The van streaked on, throwing up plumes of dust behind its tires. The treads of the right-front tire were matted with scarlet.

The odometer rolled off the miles, and through the slit of her left eye Carla kept watching the gas gauge’s needle as it vibrated over the E. But she did not let up on the accelerator, taking the van around the sudden curves so fast it threatened to fly off the road into the woods. Joe killed the last of the yellowjackets, and then he sat numbly in the back, holding Trish close.

Finally, pavement returned to the road and they came out of the Georgia pines at a three-way intersection. A sign said Halliday… 9. Carla sobbed with relief and shot the van through the intersection at seventy miles an hour.

One mile passed. A second, a third, and a fourth. The Voyager started up a hill--and Carla felt the engine kick.

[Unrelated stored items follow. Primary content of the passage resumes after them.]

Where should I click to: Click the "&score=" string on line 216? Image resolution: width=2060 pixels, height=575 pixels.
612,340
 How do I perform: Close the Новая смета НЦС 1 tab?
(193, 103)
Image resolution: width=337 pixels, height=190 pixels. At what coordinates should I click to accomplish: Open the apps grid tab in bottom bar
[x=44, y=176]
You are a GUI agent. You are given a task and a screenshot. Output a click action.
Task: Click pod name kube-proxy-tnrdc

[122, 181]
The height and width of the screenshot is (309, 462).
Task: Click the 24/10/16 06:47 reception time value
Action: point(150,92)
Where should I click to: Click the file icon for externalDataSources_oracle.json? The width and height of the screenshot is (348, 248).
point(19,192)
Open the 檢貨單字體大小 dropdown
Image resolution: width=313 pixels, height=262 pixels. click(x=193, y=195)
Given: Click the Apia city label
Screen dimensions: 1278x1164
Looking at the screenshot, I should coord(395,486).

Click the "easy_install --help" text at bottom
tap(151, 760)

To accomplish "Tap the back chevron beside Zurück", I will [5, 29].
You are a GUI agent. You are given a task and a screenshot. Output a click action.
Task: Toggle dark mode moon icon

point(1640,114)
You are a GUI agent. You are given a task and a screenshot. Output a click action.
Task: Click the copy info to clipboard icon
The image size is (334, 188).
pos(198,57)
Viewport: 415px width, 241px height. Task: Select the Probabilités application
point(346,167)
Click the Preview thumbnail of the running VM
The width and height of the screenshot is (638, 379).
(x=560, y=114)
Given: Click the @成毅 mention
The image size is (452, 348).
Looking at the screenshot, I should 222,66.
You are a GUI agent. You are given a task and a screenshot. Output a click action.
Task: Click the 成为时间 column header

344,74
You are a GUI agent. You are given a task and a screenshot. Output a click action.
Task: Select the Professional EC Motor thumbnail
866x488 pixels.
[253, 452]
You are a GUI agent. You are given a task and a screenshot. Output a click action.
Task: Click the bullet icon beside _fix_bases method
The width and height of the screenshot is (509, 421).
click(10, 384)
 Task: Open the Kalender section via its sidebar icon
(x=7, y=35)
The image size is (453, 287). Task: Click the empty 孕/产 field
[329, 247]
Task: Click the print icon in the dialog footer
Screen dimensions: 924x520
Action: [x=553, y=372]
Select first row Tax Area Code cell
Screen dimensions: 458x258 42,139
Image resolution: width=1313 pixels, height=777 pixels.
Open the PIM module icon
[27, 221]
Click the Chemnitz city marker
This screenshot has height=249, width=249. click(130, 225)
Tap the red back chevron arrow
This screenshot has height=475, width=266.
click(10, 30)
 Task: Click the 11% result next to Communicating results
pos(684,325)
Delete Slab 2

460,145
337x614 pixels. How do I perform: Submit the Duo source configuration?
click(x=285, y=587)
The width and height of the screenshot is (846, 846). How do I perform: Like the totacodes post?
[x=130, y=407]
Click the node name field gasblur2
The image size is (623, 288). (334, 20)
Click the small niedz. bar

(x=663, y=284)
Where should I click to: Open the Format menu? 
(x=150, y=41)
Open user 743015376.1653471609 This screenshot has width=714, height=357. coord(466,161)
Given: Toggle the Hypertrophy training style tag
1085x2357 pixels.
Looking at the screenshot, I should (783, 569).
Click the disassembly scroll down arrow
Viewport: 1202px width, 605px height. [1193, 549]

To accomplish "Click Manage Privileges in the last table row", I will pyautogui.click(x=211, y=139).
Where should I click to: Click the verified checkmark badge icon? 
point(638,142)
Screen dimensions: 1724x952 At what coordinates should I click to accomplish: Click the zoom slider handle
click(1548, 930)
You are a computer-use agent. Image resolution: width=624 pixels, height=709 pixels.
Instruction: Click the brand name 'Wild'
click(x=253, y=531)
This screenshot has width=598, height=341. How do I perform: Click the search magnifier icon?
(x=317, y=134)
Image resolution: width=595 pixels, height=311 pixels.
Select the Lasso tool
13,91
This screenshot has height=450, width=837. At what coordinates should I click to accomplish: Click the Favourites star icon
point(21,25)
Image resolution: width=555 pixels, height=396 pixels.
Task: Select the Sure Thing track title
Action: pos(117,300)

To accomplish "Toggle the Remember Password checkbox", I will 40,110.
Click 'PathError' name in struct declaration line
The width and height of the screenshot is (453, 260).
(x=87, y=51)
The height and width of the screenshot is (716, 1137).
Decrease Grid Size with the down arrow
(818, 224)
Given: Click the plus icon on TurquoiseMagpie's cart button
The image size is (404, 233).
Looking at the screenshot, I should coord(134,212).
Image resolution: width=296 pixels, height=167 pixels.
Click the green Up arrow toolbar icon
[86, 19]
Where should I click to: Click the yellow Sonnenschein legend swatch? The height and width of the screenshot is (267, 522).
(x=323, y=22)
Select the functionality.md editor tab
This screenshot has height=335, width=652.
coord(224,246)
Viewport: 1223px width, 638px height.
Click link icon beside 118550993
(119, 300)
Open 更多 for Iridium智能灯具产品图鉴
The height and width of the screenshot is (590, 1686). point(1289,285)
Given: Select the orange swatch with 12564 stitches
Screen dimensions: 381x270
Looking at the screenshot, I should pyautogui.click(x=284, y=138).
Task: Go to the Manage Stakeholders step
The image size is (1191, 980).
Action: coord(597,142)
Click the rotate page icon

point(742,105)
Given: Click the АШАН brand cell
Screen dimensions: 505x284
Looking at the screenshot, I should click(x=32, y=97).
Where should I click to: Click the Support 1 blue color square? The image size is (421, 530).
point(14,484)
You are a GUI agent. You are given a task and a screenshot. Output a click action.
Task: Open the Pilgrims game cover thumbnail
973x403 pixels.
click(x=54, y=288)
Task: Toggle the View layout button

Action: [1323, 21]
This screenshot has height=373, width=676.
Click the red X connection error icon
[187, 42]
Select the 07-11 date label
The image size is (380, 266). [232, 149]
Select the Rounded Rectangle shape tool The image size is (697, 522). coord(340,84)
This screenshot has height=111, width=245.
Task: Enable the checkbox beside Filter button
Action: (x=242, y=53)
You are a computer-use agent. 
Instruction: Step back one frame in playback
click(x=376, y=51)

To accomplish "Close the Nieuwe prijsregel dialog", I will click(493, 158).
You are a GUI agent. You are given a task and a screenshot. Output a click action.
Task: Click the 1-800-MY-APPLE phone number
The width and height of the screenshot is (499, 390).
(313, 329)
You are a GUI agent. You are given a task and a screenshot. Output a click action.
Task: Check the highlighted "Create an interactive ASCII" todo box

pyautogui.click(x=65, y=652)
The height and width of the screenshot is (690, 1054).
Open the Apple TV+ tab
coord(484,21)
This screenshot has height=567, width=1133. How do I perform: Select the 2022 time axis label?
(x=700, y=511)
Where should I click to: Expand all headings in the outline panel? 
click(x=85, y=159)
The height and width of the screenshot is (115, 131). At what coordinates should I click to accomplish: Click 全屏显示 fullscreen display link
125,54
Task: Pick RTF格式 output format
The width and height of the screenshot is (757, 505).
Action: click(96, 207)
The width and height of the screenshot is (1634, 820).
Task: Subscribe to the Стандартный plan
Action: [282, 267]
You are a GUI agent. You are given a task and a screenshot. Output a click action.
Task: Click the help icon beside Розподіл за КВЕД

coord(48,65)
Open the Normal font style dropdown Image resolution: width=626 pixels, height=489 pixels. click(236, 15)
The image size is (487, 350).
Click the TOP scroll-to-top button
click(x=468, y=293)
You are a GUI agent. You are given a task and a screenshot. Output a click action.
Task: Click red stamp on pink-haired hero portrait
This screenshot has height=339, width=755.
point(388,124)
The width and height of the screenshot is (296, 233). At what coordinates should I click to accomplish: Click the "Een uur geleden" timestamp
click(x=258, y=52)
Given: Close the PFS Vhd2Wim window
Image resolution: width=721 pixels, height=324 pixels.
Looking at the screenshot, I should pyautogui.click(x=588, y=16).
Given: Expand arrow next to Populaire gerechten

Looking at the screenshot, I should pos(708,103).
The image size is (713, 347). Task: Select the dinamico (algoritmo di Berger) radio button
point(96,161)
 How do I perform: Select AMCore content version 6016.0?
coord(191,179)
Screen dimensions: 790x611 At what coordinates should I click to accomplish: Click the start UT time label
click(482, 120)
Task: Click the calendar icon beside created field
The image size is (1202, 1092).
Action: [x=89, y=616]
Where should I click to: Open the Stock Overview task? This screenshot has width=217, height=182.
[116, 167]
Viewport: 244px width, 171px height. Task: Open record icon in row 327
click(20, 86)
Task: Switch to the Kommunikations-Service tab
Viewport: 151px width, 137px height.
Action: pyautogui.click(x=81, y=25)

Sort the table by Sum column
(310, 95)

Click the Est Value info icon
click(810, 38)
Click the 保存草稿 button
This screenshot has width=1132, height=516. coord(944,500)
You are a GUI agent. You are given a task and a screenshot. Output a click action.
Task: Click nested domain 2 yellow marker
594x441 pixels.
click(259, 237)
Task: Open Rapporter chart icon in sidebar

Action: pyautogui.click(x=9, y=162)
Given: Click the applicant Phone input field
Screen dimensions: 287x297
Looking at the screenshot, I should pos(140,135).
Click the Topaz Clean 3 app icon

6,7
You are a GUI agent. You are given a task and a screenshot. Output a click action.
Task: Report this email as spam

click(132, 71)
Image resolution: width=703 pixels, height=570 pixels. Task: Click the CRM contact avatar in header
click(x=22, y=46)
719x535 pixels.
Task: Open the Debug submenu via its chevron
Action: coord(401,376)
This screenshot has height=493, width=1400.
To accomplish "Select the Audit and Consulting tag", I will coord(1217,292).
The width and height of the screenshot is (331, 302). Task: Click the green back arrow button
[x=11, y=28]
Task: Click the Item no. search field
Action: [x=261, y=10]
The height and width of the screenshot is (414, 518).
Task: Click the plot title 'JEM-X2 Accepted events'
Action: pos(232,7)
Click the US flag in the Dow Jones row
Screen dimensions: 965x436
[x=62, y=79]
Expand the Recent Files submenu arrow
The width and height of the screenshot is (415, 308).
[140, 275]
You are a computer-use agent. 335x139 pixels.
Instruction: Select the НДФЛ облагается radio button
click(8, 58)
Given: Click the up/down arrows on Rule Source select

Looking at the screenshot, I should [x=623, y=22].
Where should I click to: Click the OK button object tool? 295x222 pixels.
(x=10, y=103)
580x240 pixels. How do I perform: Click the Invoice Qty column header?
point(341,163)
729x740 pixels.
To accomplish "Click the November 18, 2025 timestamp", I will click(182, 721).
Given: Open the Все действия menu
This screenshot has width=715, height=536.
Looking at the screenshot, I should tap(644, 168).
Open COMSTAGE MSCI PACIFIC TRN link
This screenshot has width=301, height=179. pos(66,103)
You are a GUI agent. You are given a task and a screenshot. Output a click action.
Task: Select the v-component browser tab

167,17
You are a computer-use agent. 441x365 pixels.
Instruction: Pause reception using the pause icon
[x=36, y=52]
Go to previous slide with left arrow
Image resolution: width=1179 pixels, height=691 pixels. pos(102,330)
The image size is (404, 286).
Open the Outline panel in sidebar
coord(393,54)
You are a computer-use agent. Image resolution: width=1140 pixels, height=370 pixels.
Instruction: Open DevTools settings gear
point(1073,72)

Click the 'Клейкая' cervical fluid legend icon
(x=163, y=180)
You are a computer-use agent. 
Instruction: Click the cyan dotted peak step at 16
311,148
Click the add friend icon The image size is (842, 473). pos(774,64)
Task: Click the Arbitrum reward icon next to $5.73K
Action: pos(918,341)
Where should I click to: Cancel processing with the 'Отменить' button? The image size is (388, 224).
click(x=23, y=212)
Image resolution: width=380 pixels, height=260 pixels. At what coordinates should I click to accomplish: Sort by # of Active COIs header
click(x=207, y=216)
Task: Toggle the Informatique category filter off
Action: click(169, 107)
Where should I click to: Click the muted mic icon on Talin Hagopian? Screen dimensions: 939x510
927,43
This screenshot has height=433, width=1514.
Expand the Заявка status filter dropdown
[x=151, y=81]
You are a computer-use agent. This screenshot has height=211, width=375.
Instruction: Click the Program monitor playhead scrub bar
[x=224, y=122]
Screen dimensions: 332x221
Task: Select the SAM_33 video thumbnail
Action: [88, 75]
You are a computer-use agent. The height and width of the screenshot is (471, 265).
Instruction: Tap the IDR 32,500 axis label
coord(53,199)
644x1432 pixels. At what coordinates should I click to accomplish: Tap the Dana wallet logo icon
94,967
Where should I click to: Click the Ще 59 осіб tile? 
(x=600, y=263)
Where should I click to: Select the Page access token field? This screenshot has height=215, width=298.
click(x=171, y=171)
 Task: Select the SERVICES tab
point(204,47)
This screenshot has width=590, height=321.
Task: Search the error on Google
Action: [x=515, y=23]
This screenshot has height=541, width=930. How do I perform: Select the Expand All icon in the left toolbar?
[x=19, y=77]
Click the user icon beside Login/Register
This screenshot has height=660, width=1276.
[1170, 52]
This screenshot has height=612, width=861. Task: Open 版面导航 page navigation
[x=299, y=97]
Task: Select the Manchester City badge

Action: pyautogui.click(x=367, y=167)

“Oh… God,” she whispered. Her hands, clamped to the steering wheel, were inflamed and horribly swollen. “No… no…”

The engine stuttered, and the van’s forward progress began to slow.

“No!”

she screamed, throwing herself against the wheel in an effort to keep the van going. But the speedometer’s needle was falling fast, and then the stuttering engine went silent.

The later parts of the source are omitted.